Excerpt provided
======
Even after accepting an imperfect solution, you may find it still isn’t good enough. In this case, Christian and Griffiths describe other ways of embracing imperfection to get closer to perfection.
First, by adjusting the rules of impossible problems, you can create solvable analogous problems that give you valuable information about the original problem. This strategy is known in mathematics as “relaxation.”
Christian and Griffiths explain that the most common form of relaxation is “constraint relaxation,” and it involves temporarily reducing or removing limitations on the problem. People using this strategy imagine the ideal form of the problem they have, solve it, and learn from that solution.
For example, imagine you’re struggling to compose a poem for a contest, and entries can only be a maximum of fifty words long. In a sense, this is an impossible optimization problem. You want to find the right combination of words that will earn you the win, but it’s obviously impossible to calculate the perfect poem.
If you’re feeling creatively stumped, with several drafts of “solutions” that aren’t good enough, you could try removing some constraints. You might remove the word count constraint, freewriting a thousand-word poem and see if that gives you any ideas. Alternatively, you could try removing some constraints on the language you’re choosing to use—dip into made-up words, or start using profanity.
Christian and Griffiths argue that the insights you gain from solving easier iterations of the problem will help you get closer to the original solution. The poem you wrote full of profanity might be your best one yet after you’ve reapplied the constraints and taken out the expletives.
Rule #2: If the rules are bendable, try bending them.
The final relaxation technique, and perhaps the most easily applicable one, is called “Lagrangian relaxation.” With this strategy, you remove some constraints on the problem as a part of your ultimate solution, penalizing broken rules instead of forbidding them entirely. By allowing the rules to bend, you’re not just relaxing constraints as a thought exercise anymore—you’re doing it in real life. Bending the rules and suffering the consequences is sometimes the only way to solve a complex problem.
Imagine a pregnant woman going into labor in the passenger seat of a car as her husband desperately looks for a place to park at the hospital. The closest lot is full, but there is a handicapped parking spot open nearby. Normally, the driver would never consider parking in that spot, but, using Lagrangian relaxation to solve the problem, he decides that it’s worth it to take the spot and pay whatever fine is necessary.
|When Bending the Rules Is the Right Thing to Do |
In many settings, people see “bending the rules” as an outright immoral thing to do and would scorn the idea of Lagrangian relaxation. However, even history’s noblest heroes had to make compromises to achieve a greater good. As described in Malcolm Gladwell’s David and Goliath, even Martin Luther King Jr., a moral absolutist who famously denounced violence for a higher cause, stretched the limits of morality in his push for civil rights. For example, he deliberately allowed hundreds of child volunteers to be imprisoned and threatened with police dogs so the resultant publicity would garner sympathy for their cause.
How do you know when bending or breaking the rules is the right thing to do? The answer to this question will vary depending on your values, but one thing is certain: When you bend the rules, be aware of what you’re sacrificing. Lagrangian relaxation requires you to pay a penalty because most constraints confer certain benefits that you lose by bending the rules. For this reason, it’s important to fully understand rules before breaking them. For example, Pablo Picasso mastered the rules of traditional painting—perspective, light, and shadow—before throwing them out the window. He knew the exact effect that these techniques gave his paintings, which allowed him to intentionally achieve a specific groundbreaking effect by sacrificing them in his cubist work.
======
Data provided
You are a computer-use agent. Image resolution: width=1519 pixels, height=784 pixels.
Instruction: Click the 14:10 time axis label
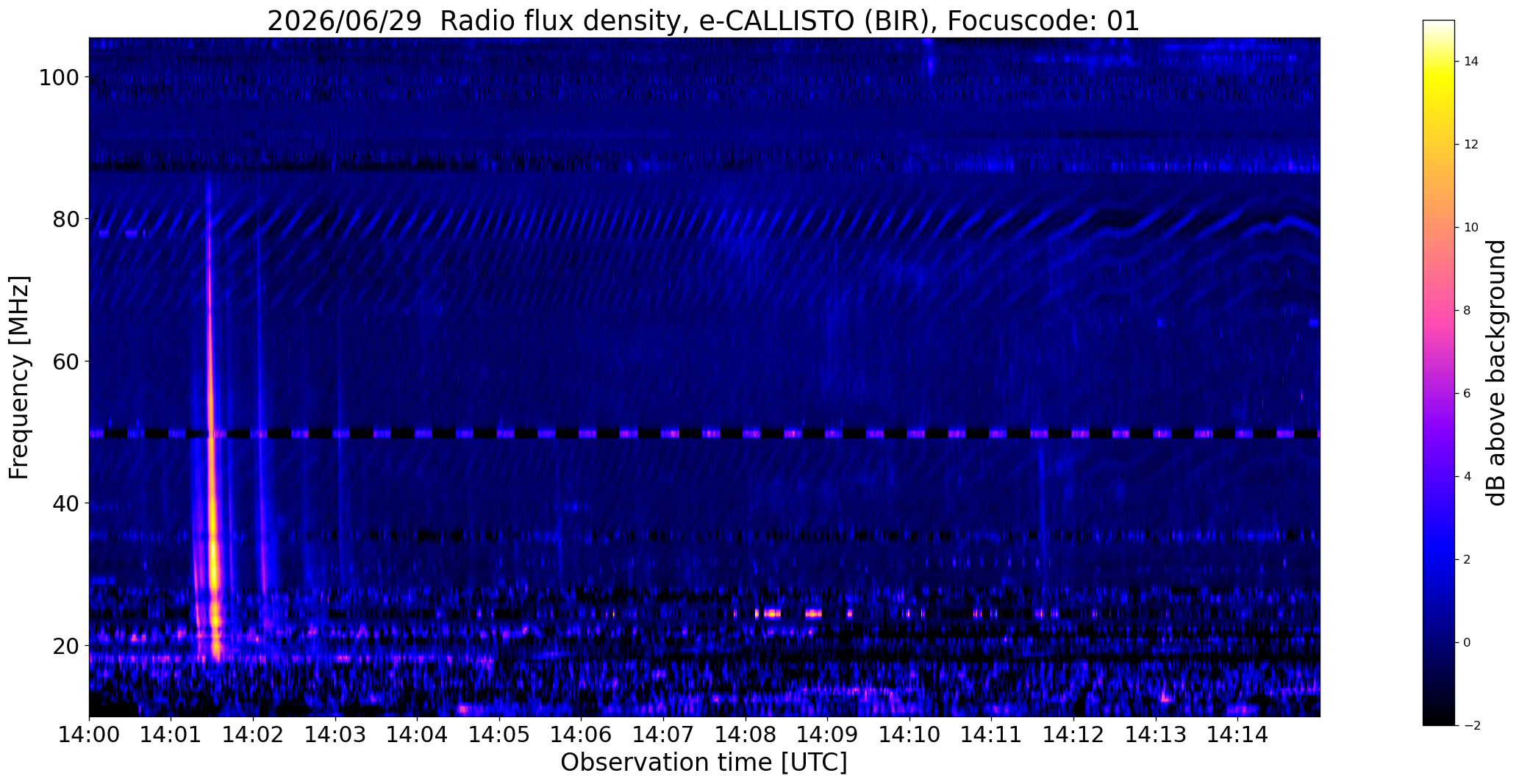click(x=909, y=735)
======
Required action
Reproduce the part of the relaxation excerpt above between "Christian and Griffiths explain" and "from that solution.", inclusive.

Answer to this exercise
Christian and Griffiths explain that the most common form of relaxation is “constraint relaxation,” and it involves temporarily reducing or removing limitations on the problem. People using this strategy imagine the ideal form of the problem they have, solve it, and learn from that solution.